While two-session catheter-directed thrombolysis often requires an overnight ICU stay to monitor for bleeding and a second procedure for stenting, the presenter stated, mechanical thrombectomy devices have recently been developed that remove the thrombus using a combination of suction techniques—without the need for thrombolytics—and allow for stenting in a single session.

In Filtes and colleagues’ retrospective review of all patients who underwent thrombectomy and thrombolysis for the treatment of iliofemoral DVT at two large medical centres in the 10-year period from 2011 to 2021, the research team sought to compare costs of postprocedural intensive care for patients treated with single-session mechanical thrombectomy versus thrombolysis for DVT (often double-session).

Filtes reported at The VEINS 2022 that thrombolysis was associated with approximately US$6,000 of additional intensive care costs compared with single-session thrombectomy. Additionally, he revealed that thrombolysis incurred the additional cost of thrombolytics, which were not used for thrombectomy.

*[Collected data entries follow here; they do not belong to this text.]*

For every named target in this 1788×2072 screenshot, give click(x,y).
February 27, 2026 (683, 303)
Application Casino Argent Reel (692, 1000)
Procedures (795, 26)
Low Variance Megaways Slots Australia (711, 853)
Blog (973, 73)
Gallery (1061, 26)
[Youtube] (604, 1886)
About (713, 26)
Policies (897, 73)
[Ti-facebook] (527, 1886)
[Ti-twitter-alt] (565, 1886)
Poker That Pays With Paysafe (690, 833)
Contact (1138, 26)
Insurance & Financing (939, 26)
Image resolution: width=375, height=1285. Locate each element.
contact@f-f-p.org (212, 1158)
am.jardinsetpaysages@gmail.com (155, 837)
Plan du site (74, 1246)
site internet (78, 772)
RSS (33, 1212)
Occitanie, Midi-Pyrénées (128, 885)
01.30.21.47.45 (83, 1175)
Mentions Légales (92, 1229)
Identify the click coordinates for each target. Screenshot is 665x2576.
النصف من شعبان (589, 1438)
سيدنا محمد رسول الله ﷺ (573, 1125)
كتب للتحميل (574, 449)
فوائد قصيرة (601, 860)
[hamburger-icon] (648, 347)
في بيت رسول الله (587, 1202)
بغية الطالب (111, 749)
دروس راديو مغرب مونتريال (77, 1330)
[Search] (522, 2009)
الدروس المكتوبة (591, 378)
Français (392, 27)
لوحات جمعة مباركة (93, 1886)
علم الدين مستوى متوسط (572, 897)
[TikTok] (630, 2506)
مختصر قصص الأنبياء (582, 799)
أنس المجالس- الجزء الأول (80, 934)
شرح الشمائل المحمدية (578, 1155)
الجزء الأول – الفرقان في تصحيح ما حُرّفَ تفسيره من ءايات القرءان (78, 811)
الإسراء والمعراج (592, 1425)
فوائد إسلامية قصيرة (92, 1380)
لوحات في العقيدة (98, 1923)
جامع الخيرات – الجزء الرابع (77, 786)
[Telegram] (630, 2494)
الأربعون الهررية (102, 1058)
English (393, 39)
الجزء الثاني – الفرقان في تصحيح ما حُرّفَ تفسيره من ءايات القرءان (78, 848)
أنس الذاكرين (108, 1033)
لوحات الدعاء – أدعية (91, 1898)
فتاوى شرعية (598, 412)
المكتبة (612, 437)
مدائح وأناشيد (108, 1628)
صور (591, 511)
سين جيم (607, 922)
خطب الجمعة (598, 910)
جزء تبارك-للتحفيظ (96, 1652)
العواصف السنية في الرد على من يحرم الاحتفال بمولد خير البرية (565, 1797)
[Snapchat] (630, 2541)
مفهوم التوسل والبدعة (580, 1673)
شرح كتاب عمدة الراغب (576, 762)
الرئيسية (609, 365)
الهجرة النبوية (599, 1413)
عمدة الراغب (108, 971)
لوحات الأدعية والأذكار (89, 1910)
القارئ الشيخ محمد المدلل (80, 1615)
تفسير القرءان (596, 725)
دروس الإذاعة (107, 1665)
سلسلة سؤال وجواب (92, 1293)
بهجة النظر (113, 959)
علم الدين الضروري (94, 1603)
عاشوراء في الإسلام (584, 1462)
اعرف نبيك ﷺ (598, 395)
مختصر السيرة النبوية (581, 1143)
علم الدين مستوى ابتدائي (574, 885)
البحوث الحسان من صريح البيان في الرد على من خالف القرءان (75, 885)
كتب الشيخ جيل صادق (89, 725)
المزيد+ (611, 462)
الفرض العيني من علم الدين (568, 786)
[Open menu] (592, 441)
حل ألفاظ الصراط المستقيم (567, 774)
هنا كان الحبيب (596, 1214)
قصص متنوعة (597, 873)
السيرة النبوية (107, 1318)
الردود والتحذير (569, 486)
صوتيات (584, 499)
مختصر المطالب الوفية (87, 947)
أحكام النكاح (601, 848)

The presenter addressed some limitations of the study, including its retrospective nature, which he said “prevents controlling for extraneous factors potentially affecting outcomes”. In addition, he mentioned that patient selection for thrombectomy or thrombolysis was not uniform across providers or institutions.

Closing his presentation, Filtes presenter stressed that future studies should aim to analyse healthcare cost associated with treatment of DVT, inclusive of ICU costs, procedure costs, and physician costs.